No Exemplo 5, duas informações intratextuais são integradas: o fato de Seu Nicolau ser dono de muitas casas na rua e o fato de ele ter dito que o terreno era muito sujo e que não poderia ficar sem uso pra nada. Porém, ao associar estes dados, o participante produziu uma informação desautorizada (“Eles iriam na casa, limpava tudo e ficava dentro”) que não corresponde ao sentido do texto (limpar o campo/terreno). De forma semelhante, no Exemplo 6, a criança integra duas informações textuais: uma sobre algo que tinha acontecido que deixou Beto surpreso e outra sobre a descoberta da doença grave que havia acometido o menino. Contudo, esta junção de informações intratextuais gera uma resposta inapropriada.

- Tipo 4 (integração de informação intratextual e extratextual): a criança integra informação intratextual e extratextual; porém esta integração gera uma extrapolação e distorção que resultam em uma compreensão não autorizada pelo texto.

Exemplo 7: Texto narrativo de ficção (história)

Pergunta de previsão: O que Pedrinho queria falar pra Seu Nicolau?

Criança: Acho que iam perguntar a Nicolau se o time passou (de fase) ou não.

Exemplo 8: Texto narrativo de não ficção (relato)

Pergunta de previsão: O que será que aconteceu que deixou Beto surpreso?

Criança: Eu acho que, talvez, os amigos dele ficaram tristes porque ele estava no hospital e começou a desgostar dele e o cachorro dele perdeu a amizade dele. O cachorro ficou com raiva porque não botava comida pra ele, não brincava muito com ele, aí, enfraqueceu muito a amizade.

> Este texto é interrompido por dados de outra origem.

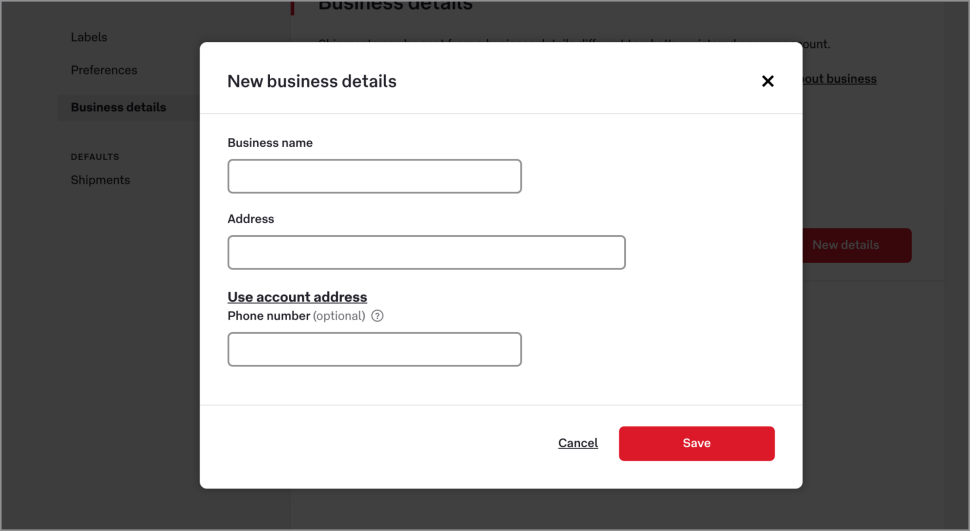Screen dimensions: 970x531
Task: Click the Business name field label
Action: click(270, 143)
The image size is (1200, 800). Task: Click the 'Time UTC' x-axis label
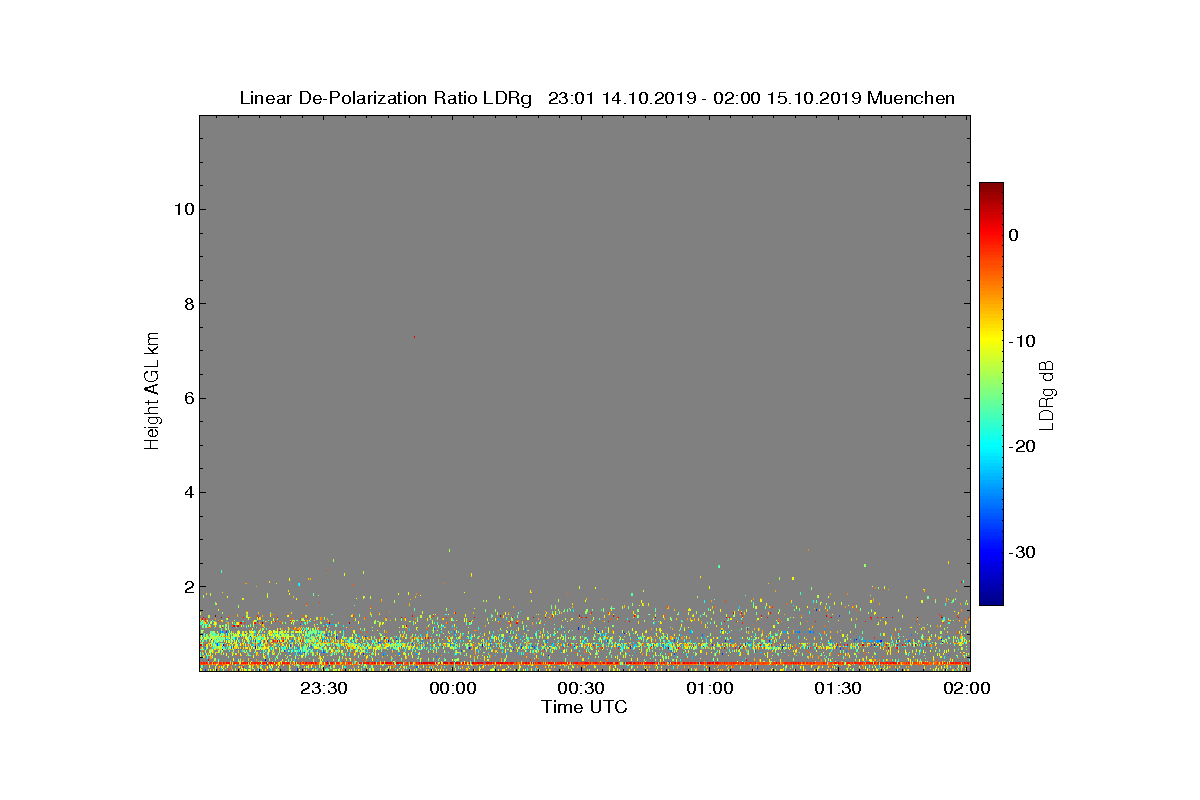585,707
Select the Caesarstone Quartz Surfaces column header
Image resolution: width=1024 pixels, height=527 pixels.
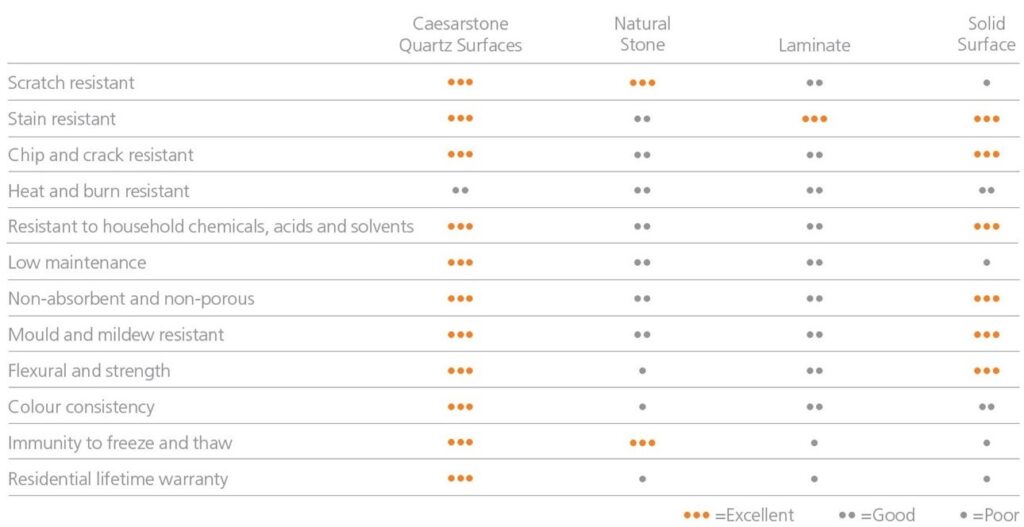pyautogui.click(x=460, y=34)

No Exemplo 7, o participante faz uso de um conhecimento de mundo ou de sua experiência (campeonato de futebol é composto por etapas) e articula este dado a uma informação intratextual (Pedrinho convocando os seus amigos para falar com Seu Nicolau). Contudo, a inferência gerada (Acho que iam perguntar a Nicolau se o time passou - de fase - ou não) não é autorizada pelo texto. O Exemplo 8 retrata também este tipo de erro quando a criança integra uma informação intratextual (referente ao tempo que Beto ficou internado no hospital) a uma extratextual (que parece estar relacionado à possibilidade de a distância enfraquecer as amizades, como também à possibilidade do cachorro se sentir rejeitado por não

ter mais cuidados e carinhos por parte do dono). Contudo esta integração gera uma inferência de previsão que extrapola os limites do texto e distorce o seu sentido, resultando, assim, em uma compreensão desautorizada pelo texto.

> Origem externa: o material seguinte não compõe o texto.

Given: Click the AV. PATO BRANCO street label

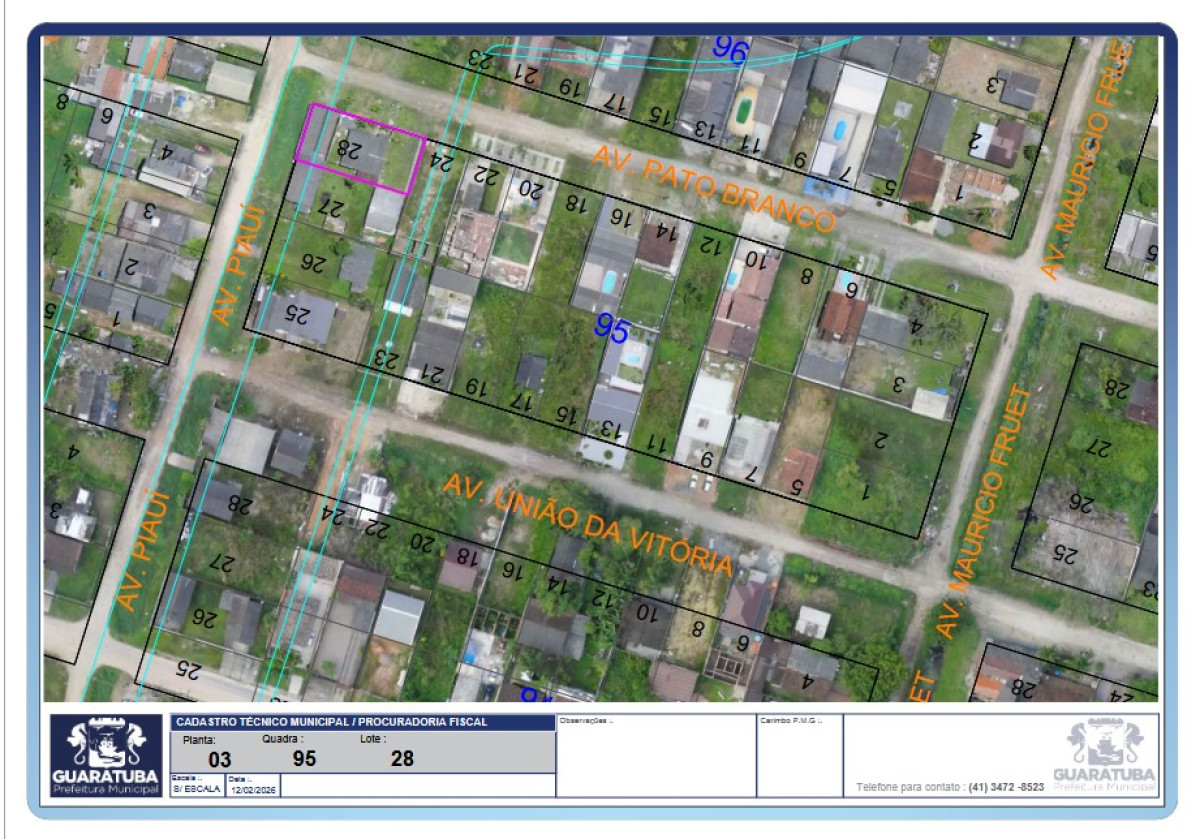Looking at the screenshot, I should coord(714,187).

Em face do exposto, é possível observar que os erros do Tipo 1 e do Tipo 2 não apresentam uma integração explícita entre as passagens do texto e os conhecimentos prévios das crianças no processo de estabelecimento de inferências. Já os demais tipos de erros caracterizam-se por uma tentativa em integrar informações intratextuais apenas (Tipo 3) ou integrar os dados intra e extratextuais (Tipo 4). Nesse sentido, é possível agrupar os tipos de erros em dois blocos, a saber:

- Erro sem integração: que são aqueles em que não se evidencia a tentativa de integrar informações (Tipo 1 + Tipo 2);

- Erro com integração: caracterizados por uma tentativa de integrar informações (Tipo 3 + Tipo 4).

Dessa forma, é possível afirmar que os tipos de erros podem variar em função da sofisticação cognitiva apresentada, expressando níveis de maior ou menor elaboração. Esta também foi uma das análises realizadas, que será discutida nas próximas seções.